Original_14294724Indeed gold collapsed overnight – all the way to $1,222.90 and this morning we took our first long on the gold futures in ages (/YG) at the $1,230 line as this is just beyond ridiculous at this point and we already caught a nice $5 pop for a $166 per contract gain and that lets us take a quick profit and reload for the next test of $1,230 – we can play this game all day if they want!  

As I noted to our Members, GS, DB, SC, SocGen and UBS have all come out with notes lowering their gold forecasts this week – which seems a bit much for coincidence but this is the kind of collusion that is routinely ignored by regulators so, rather than complain about it – we just bet along with the crooks and load up on gold while the sheeple are stampeding out of it.  

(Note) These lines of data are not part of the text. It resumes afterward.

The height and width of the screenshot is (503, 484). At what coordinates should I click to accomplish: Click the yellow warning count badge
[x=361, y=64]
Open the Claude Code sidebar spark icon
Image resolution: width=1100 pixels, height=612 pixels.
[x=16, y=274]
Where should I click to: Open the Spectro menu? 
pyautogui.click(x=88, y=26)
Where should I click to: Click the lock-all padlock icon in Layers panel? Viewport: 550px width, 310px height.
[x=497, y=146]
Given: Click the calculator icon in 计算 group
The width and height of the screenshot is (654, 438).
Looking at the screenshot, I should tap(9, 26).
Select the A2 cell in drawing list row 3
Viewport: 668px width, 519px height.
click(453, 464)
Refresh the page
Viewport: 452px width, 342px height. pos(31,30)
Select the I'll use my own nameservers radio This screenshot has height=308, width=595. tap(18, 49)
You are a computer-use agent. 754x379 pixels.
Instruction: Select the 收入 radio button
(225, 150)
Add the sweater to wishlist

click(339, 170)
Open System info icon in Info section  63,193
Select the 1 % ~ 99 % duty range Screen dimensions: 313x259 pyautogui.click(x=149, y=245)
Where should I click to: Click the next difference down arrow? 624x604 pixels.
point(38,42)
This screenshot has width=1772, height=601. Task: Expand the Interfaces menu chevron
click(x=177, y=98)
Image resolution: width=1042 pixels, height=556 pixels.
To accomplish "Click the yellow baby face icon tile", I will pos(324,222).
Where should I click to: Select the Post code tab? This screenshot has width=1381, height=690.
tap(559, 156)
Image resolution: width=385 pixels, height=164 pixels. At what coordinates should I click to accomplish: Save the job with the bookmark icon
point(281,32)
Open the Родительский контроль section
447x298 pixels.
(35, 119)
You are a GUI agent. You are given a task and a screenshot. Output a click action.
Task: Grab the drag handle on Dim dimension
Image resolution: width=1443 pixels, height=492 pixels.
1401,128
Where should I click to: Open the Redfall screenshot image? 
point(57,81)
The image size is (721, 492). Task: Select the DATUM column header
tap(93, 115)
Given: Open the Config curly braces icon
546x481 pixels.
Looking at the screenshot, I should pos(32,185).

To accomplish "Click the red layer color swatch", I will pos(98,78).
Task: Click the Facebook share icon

Well, not so much gold as that may still fall to $1,100 or even $1,000 in a proper panic but gold MINERS are getting very cheap, like ABX (which we have in our Income Portfolio), which has fallen to $15.50, which is the lowest it's been since 2002 – when gold was $450 an ounce!  ABX's market cap is now under $16Bn, which is interesting as they have 140M ounces of proven reserves.  Even if you value that gold at an extracted $100 an ounce, that's still $14Bn!  Also, NEM made a PROFIT $4.5Bn in 2011 and gold started that year at $1,309 and ABX made a profit of $3,630 in 2010, when gold bottomed out at $1,155 in July.  

NEM is suffering a similar collapse, down to $27.50 pre-market but still way above the 2002 lows so not as much fun to play but HMY is $3.35 and that's LOWER than it was when gold was $450 an ounce.  Poor NAK doesn't even sell their gold yet but they are down to $1.90 a share and make a great speculative play (an old favorite of ours before they shot up to $20 and got silly) and let's not forget silver, which is being trounced along with gold and sending AGQ down to $15.55.  

As you can see from this Zeal Chart, $1,222 is right at that 12.2-year average low (red line) and that has only been brought down by the recent massive panic from $1,350.  So we're playing for a recovery to about $1,350 and then we'll go back to not caring about gold but this is too much fun to miss out on and already we got our re-entry at $1,230 on /YG Futures – and this time we have a $5 cushion to play with so we can trail our stop $2.50 and go for it!  

AGQ is a crazy silver ultra fund and usually we avoid it like the plague (or Yellow Fever) but this is where it bottomed out in 2009 and then it went to $180 in 2011 so kind of fun since we can sell the 2015 $10 puts for $2 and that pays for the Jan $19 calls at $1.70 with .30 to spare, so not bad for a small poke at this level (silver $18.50).  Unlike gold, silver actually has some industrial use that should keep it from total collapse.  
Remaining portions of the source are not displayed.